REQUIRED TASK 1: Could you write out the Kazakhstan–China critical minerals text again, beginning at the words "- Deepening cooperation" and stopping after "new export channels.", swapping "technology transfer" for "skills training"?

TEXT SECTION:

--- START ---

Kazakhstan and People’s Republic of China Collaborate in Critical Minerals Sector
Publication: Eurasia Daily Monitor Volume: 22 Issue:
By:

Executive Summary:
- Kazakhstan is positioning itself as a strategic hub for critical minerals, leveraging its vast reserves of copper, zinc, lead, and nickel to attract foreign investment and diversify economic partnerships amid growing global demand and geopolitical competition.
- Deepening cooperation with the People’s Republic of China (PRC) is bringing Kazakhstan technical and economic benefits, including job creation, technology transfer, and new export channels.
- Cooperation with the PRC in Kazakhstan’s critical mineral industry is raising concerns over economic dependency and limited control over strategic resources.
- Kazakhstan aims to balance PRC involvement by actively pursuing partnerships with the United States, European Union, and Japan, while incorporating local content and knowledge transfer into future agreements.
Kazakhstan is emerging as a pivotal player in the global race for critical minerals. In March, Gabidulla Ospankulov, Chairperson of the Investment Committee of the Kazakh Ministry of Foreign Affairs, spoke on a panel discussing “Investments, Supply Chains, and National Legislation” at the Prospectors and Developers Association of Canada’s 2025 convention. The panel focused on Kazakhstan’s plans to “attract foreign investment, develop supply chains in the mining sector, and enhance national legislation to create a more favorable business environment” (Kazakh Invest, March 3). As a repository of significant reserves of critical minerals, Kazakhstan stands at the crossroads of competing interests from the People’s Republic of China (PRC), the United States, and the European Union (Astana Financial International Center, July 9, 2024). The growing strategic importance provides Kazakhstan with an opportunity to diversify its economic partnerships, attract foreign investment, and strengthen its position in the global supply chains. Given Kazakhstan’s technological and human capital limitations in extracting mineral resources, Astana is eager to engage in new global supply chain partnership opportunities.

--- END ---

GIVEN DATA:
--- START ---

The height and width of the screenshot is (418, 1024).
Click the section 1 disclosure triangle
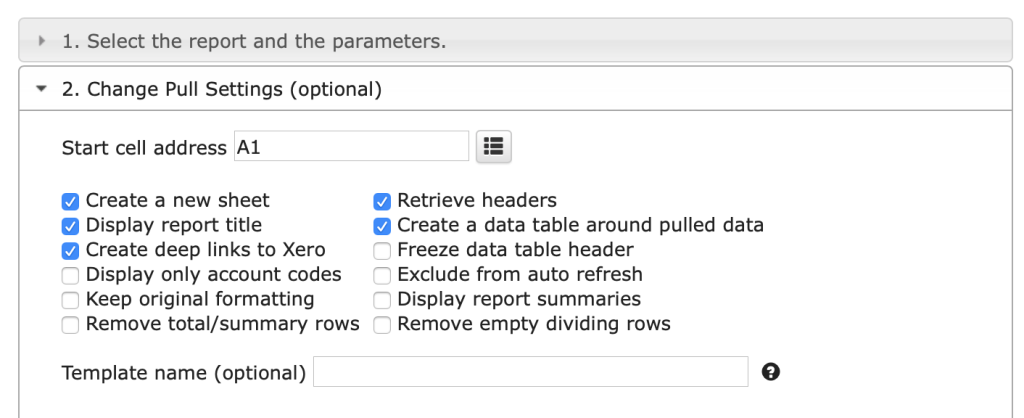pos(42,42)
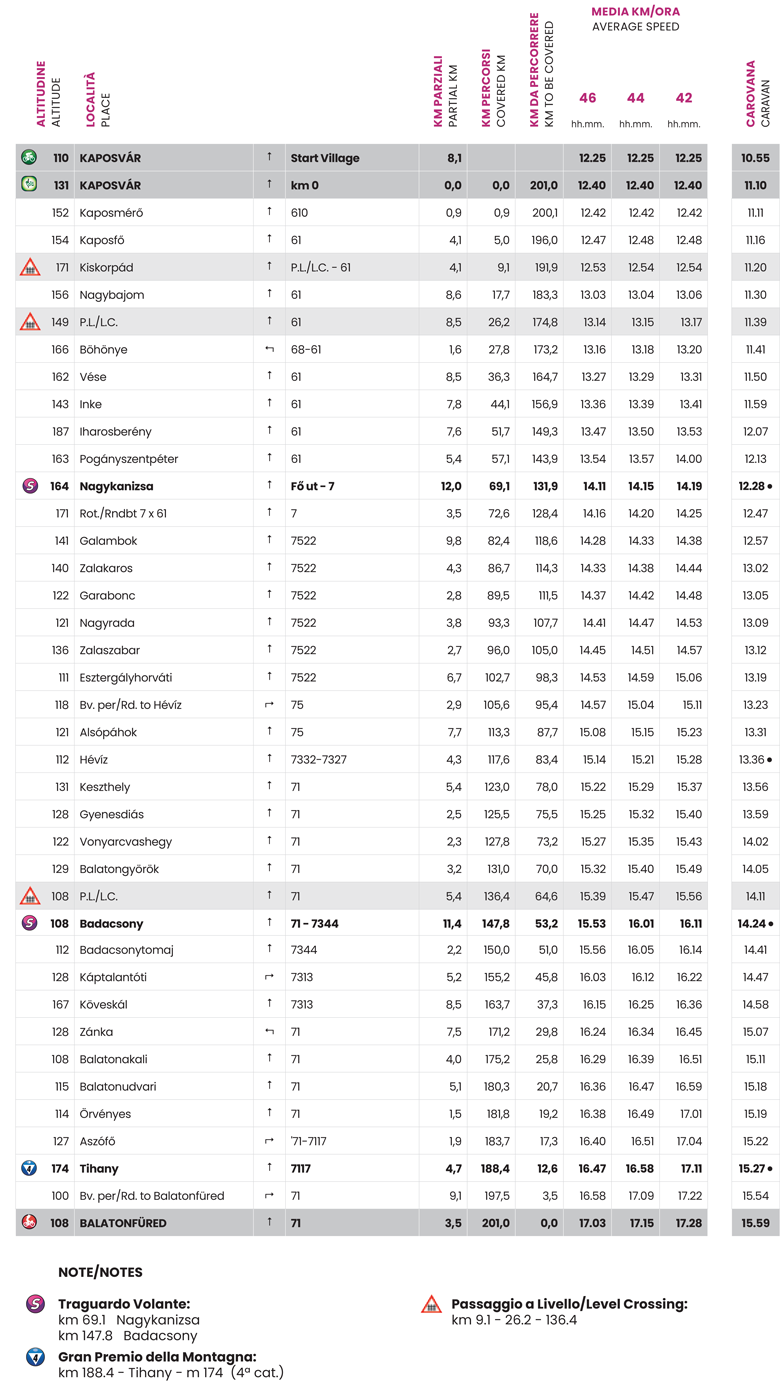Select the CAROVANA column header
Viewport: 780px width, 1388px height.
[x=750, y=94]
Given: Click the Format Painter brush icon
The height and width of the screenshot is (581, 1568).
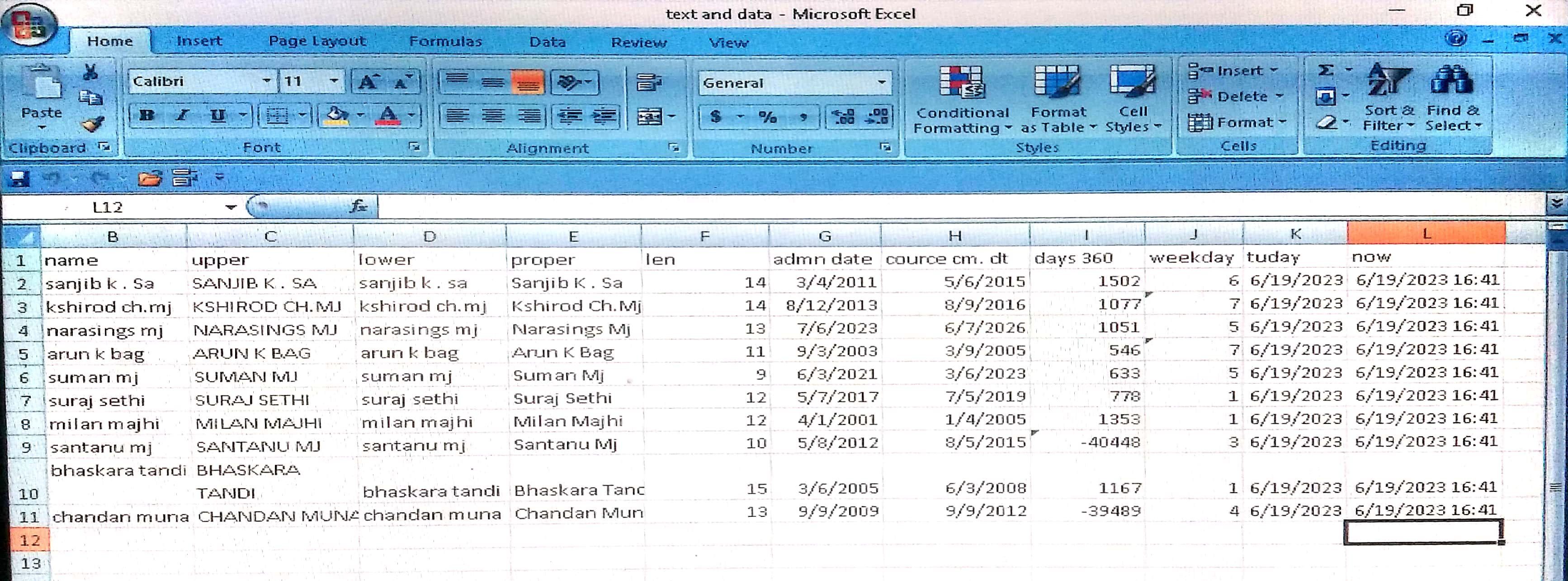Looking at the screenshot, I should click(x=93, y=124).
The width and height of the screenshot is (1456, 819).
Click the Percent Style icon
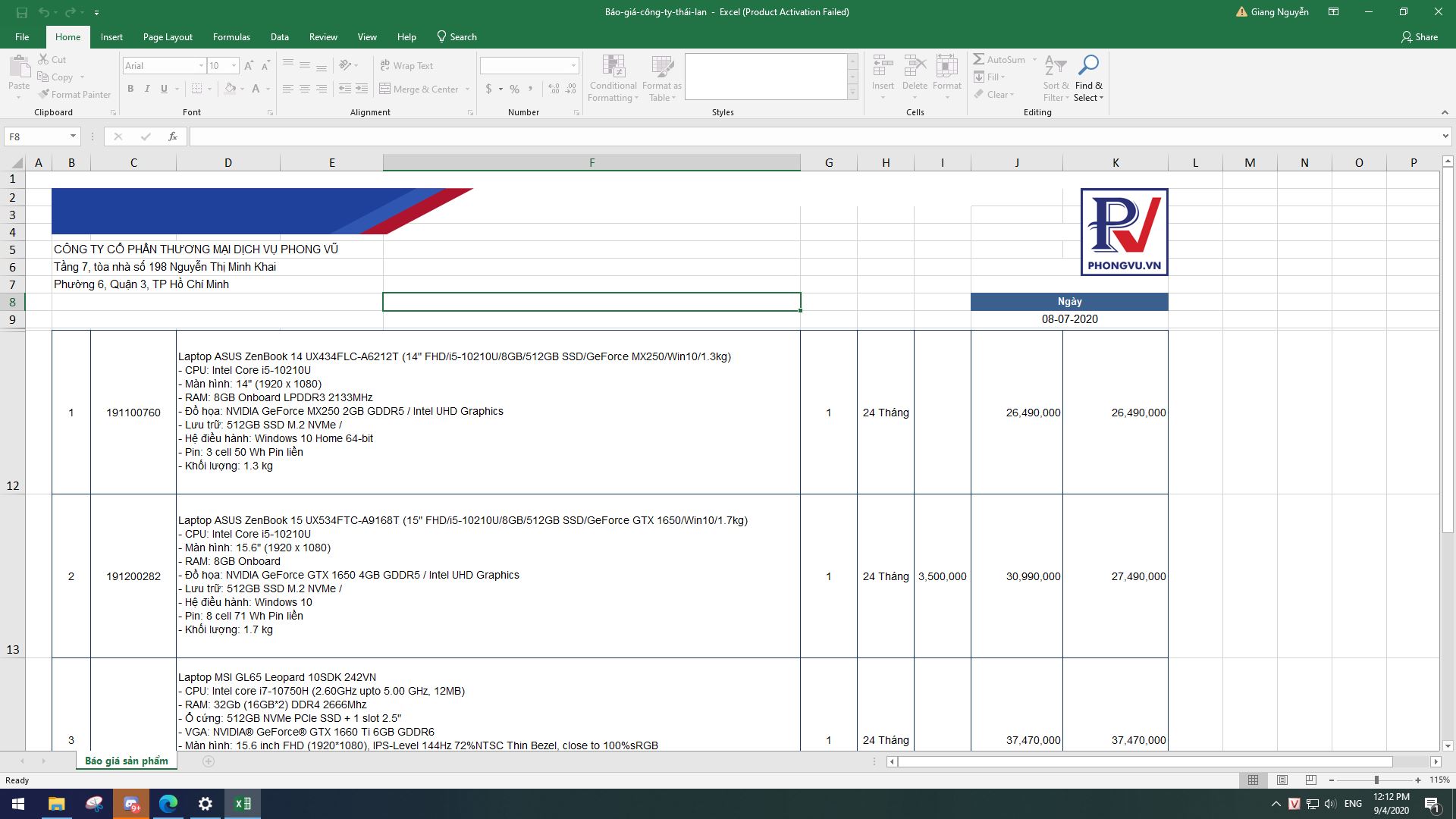coord(514,89)
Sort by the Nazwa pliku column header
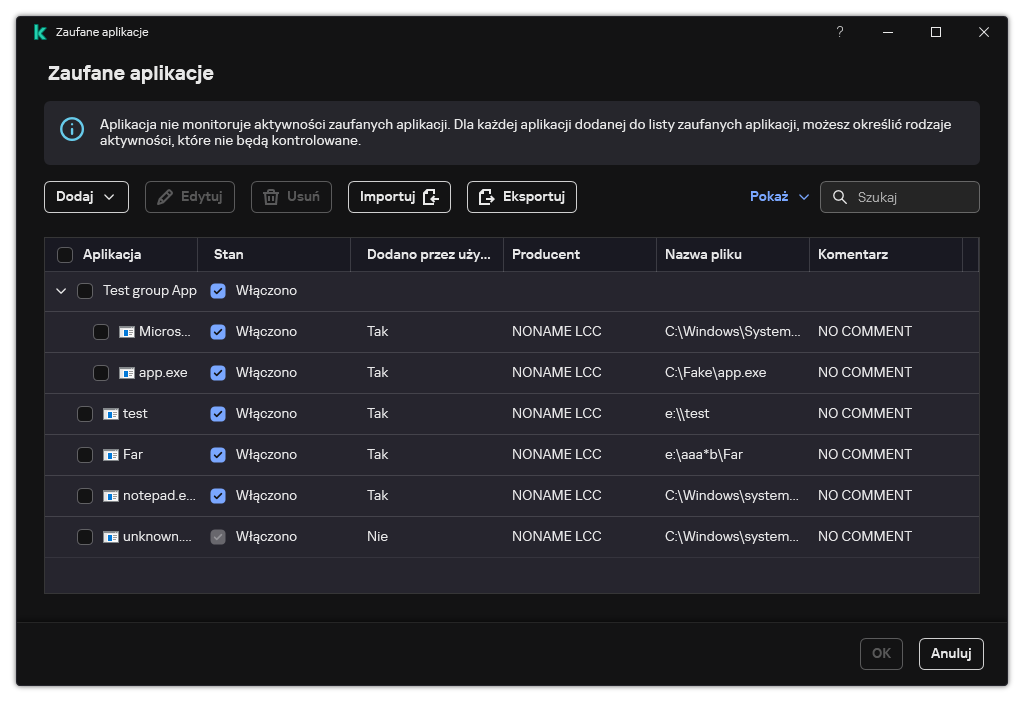The image size is (1024, 702). (703, 255)
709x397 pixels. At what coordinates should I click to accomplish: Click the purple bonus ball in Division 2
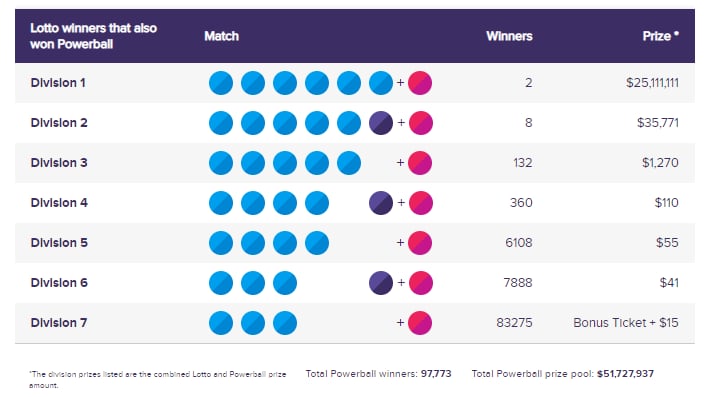click(381, 123)
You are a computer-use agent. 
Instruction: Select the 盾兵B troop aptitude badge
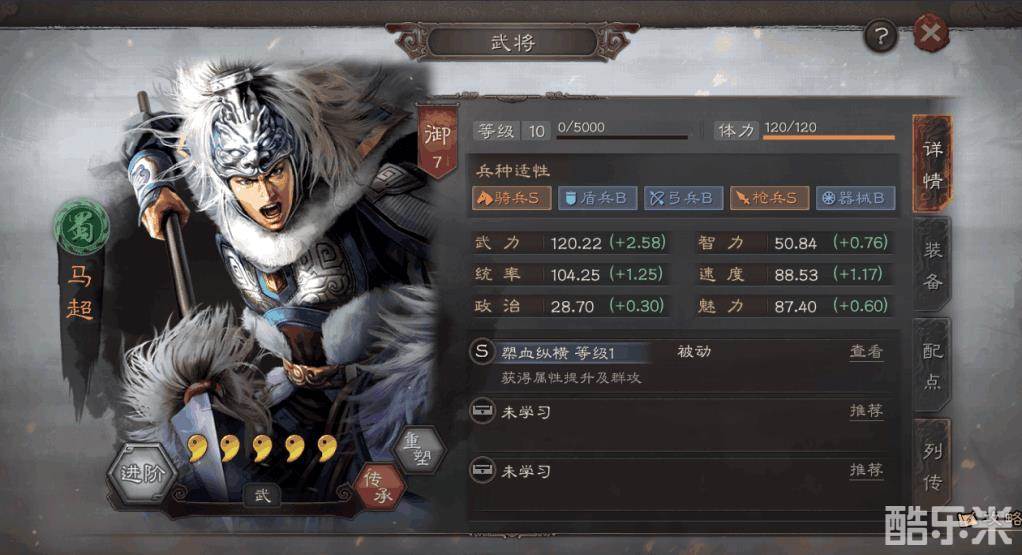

--- END ---

REQUIRED TASK 2: Can you retype the rows exactly, beginning at the line that has "The width and" and stopping after the line that has "The image size is (1024, 702). (703, 255)", with the pictures left out?

FULL OUTPUT 1:
- Deepening cooperation with the People’s Republic of China (PRC) is bringing Kazakhstan technical and economic benefits, including job creation, skills training, and new export channels.

FULL OUTPUT 2:
The width and height of the screenshot is (1456, 819).
Click the Percent Style icon
coord(514,89)
Sort by the Nazwa pliku column header
The image size is (1024, 702). (703, 255)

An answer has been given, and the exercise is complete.